Dzieje drogownictwa w Polsce odc.5
Druga wojna światowa zakończyła się tragicznie również dla drogownictwa. Zniszczono ponad sześćdziesiąt procent mostów i dróg. Poczucie porażki wzmacniało również pozostawanie pod wpływami radzieckimi i bolesne zmiany terytorialne. Celem nadrzędnym w zakresie infrastruktury było scalenie siatki komunikacyjnej na nowym terytorium kraju.

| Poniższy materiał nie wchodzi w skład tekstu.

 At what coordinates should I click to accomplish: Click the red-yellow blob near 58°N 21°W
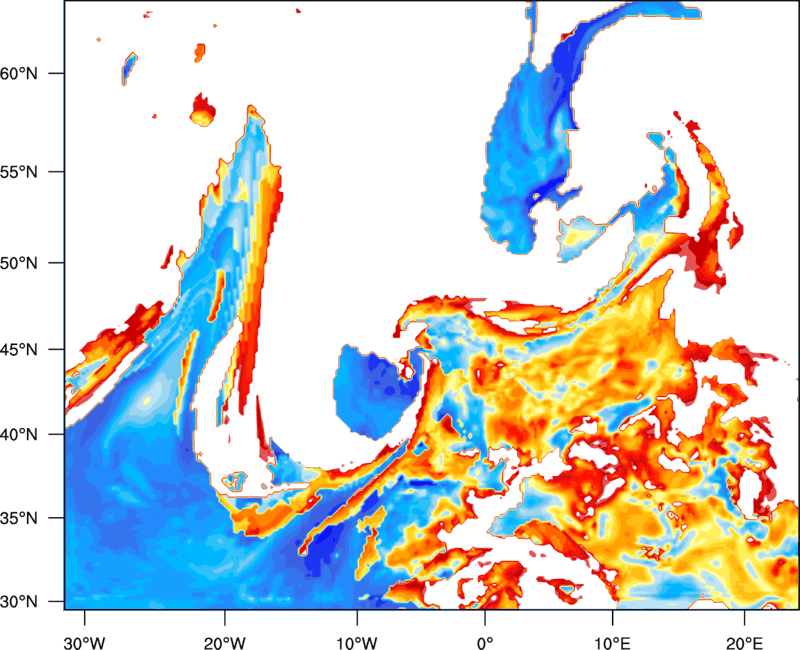click(x=203, y=111)
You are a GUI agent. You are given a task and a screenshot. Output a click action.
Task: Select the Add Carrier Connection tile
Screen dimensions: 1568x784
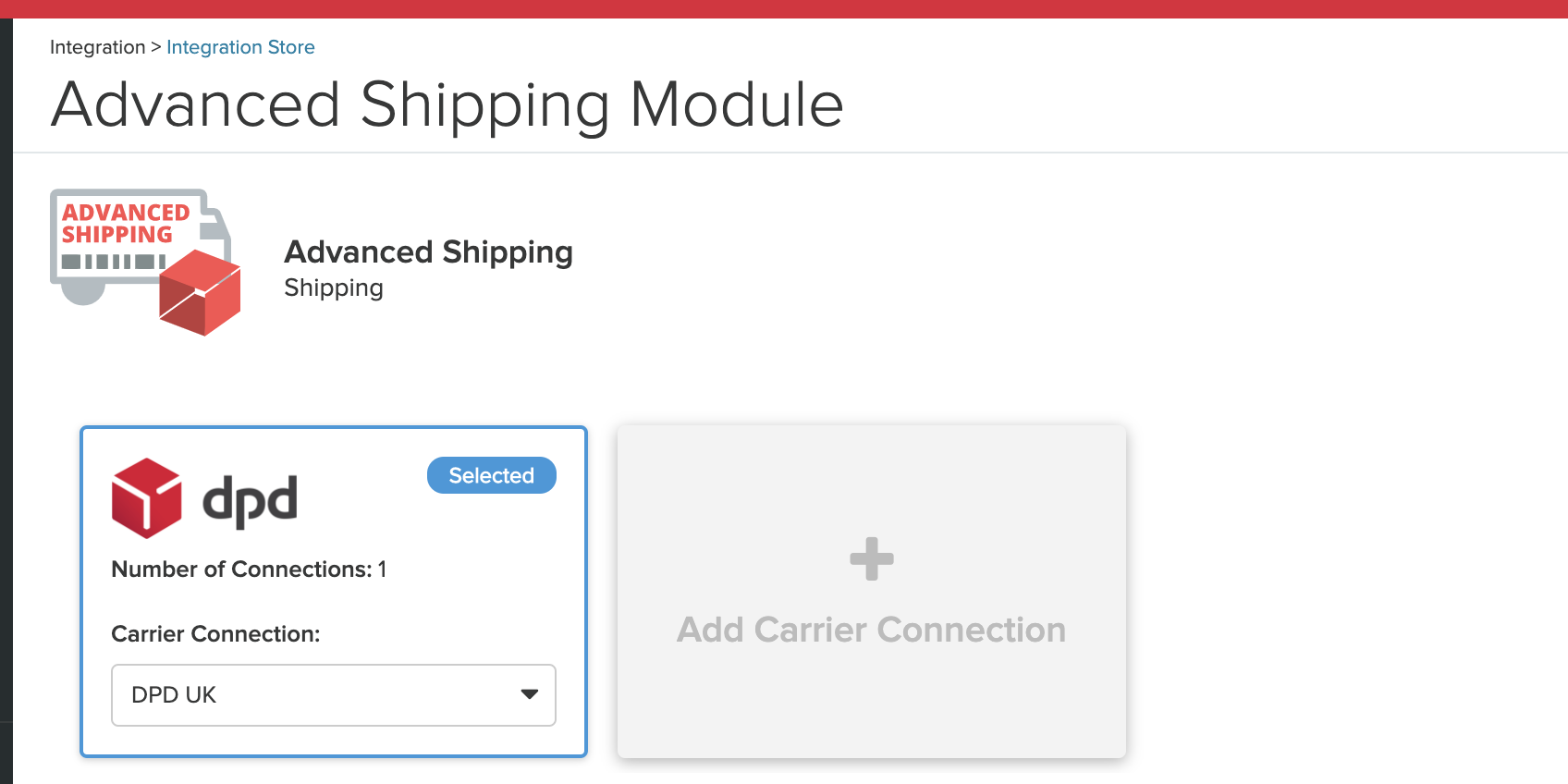[872, 592]
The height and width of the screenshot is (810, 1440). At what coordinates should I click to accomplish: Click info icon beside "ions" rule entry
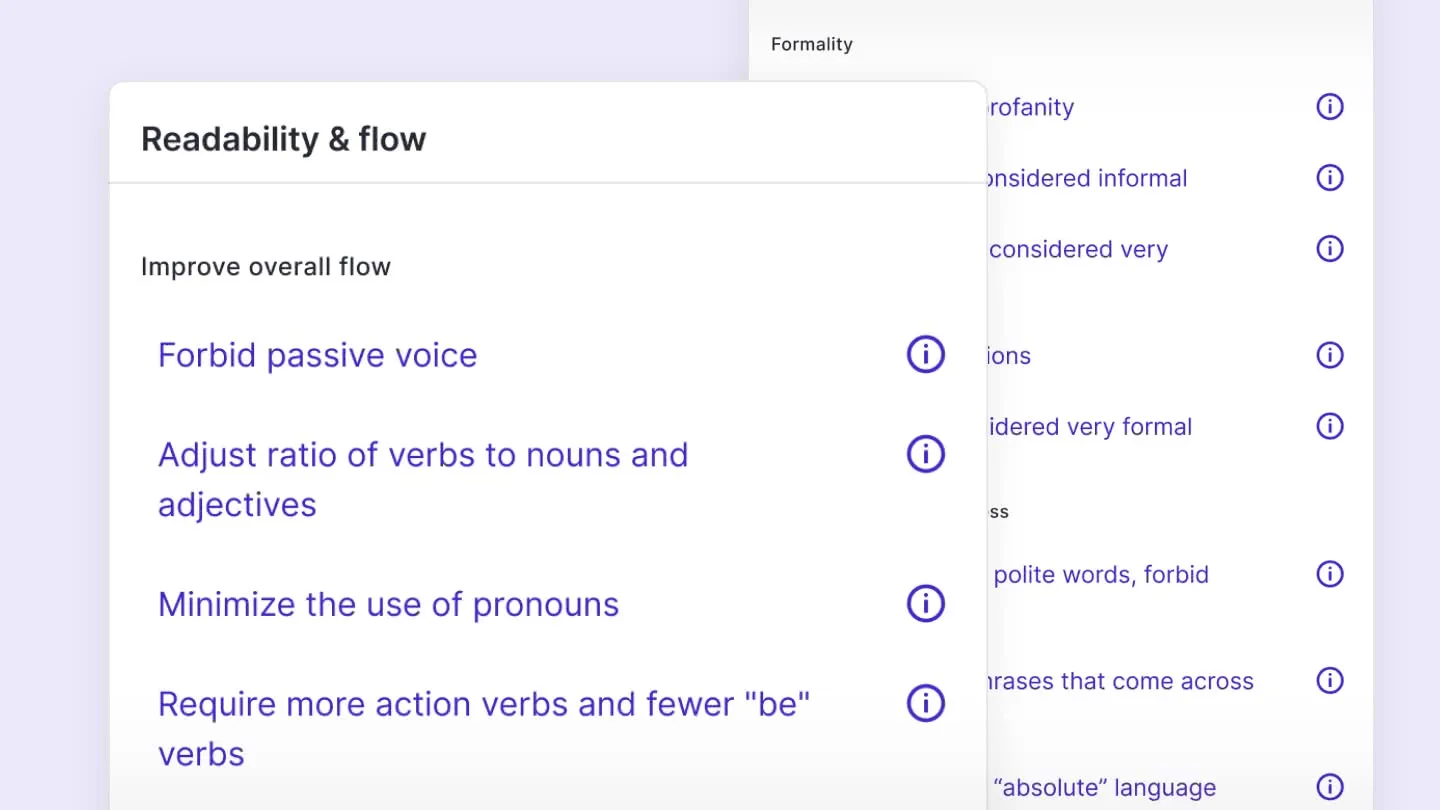pos(1330,354)
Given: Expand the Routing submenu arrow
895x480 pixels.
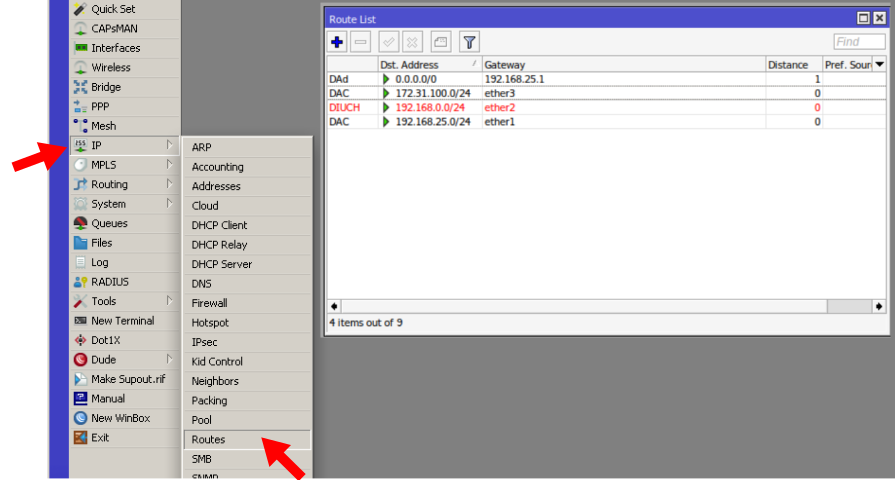Looking at the screenshot, I should [170, 184].
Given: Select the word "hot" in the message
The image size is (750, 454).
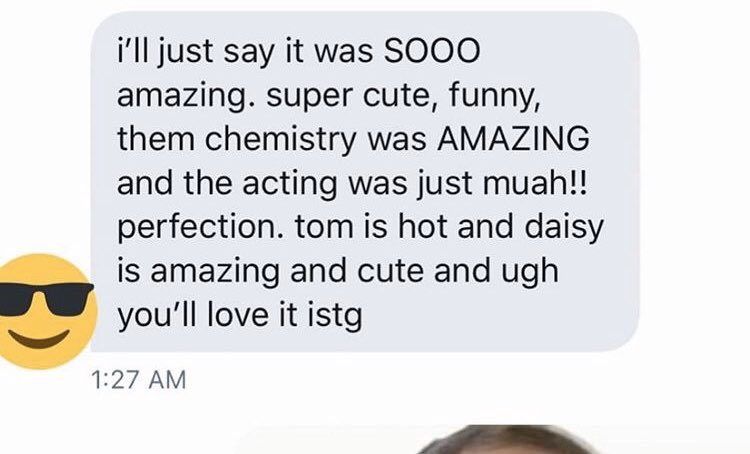Looking at the screenshot, I should [423, 227].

Po drugiej wojnie światowej niewiele dróg nadawało się do użytku. Znaczna ich część miała bardzo zniszczoną nawierzchnię. Próbowano więc przede wszystkim odbudować zniszczone drogi, by przywrócić im przejezdność i tym samym usprawnić komunikację w Polsce. Dopiero po dwóch latach od zakończenia II wojny światowej zabrano się za modernizację siatki drogowej. Przyjęto tzw. plan trzyletni, który zakładał znaczące poprawienie sieci drogowej i ujednolicenie jej na terenie całego kraju.
Okres PRL
W 1950 roku uchwalono Plan Sześcioletni, który miał przynieść unowocześnienie polskich dróg. Plany były dalekosiężne i ambitne - zakładano m.in. budowę 6,5 tysiąca nowych tras i odbudowę 30 tysięcy metrów bieżących mostów. Niestety, jak się okazało, sześć lat to za mało na tak poważne inwestycje. W rzeczywistości w tym czasie przybyło "tylko" 1245 kilometrów utwardzonych dróg.
W latach 60. XX wieku królowały nawierzchnie asfaltowe i smołowe. Po drogach polskich nie jeździło zbyt wiele samochodów. Ich liczbę szacuje się na 250 tysięcy. Zmiana nastąpiła po nabyciu na początki lat 70. przez PRL licencji do produkcji Fiata 126pWrócono również w tym czasie do tematu nowoczesnych połączeń drogowych. Powstała wtedy m.in. słynna Gierkówka czyli trasa Warszawa - Katowice.
Jak widać, okres PRL nie był obfity dla drogownictwa. Wybudowano niewiele ponad 120 kilometrów autostrad. Drugie tyle powstało w ciągu kilku lat tuż po upadku komunizmu.
Drogownictwo po 1989 roku
Już w 1993 roku skonkretyzowano plany dotyczące budowy autostrad w Polsce. Przyjęto Program Budowy Autostrad, uchwalono ustawę zakładającą budowę płatnych dróg szybkiego ruchu.
Problemem jednak końca lat 90. ubiegłego wieku była jakość tras drogowych, znacząco odbiegająca od norm europejskich. Większość dróg nie była dostosowana do ruchu o dużym nacisku. Źle wypadaliśmy również w kategorii bezpieczeństwa drogowego.
Diametralną zmianą przyniósł wiek XXI. Już na jego początku nasz kraj stał się największym w Europie placem budowy tras szybkiego ruchu. Wstąpienie do Unii Europejskiej i jej ogromne wsparcie dla drogownictwa pozwoliło zintensyfikować postępy prac w tej dziedzinie. Za kluczowe uznano budowy autostrad: A2, A4, A1 i dróg ekspresowych: S3, S7, S8. Drogowy układ Polski musiał uwzględniać transeuropejską sieć drogową. Znacząco poprawił się standard dróg i sposób ich budowy.
Dziś w Polsce mamy ponad 3 tysiące kilometrów autostrad i dróg ekspresowych. Wyraźnie odczuwamy zwiększony komfort jazdy po kraju. Podróże są przyjemniejsze, krótsze i przede wszystkim bezpieczniejsze niż kiedy. Możemy być pewni, że w obliczu wyzwań jakie dzisiaj stoją przed inżynierią drogową, polskie drogi będą z roku na rok coraz lepsze.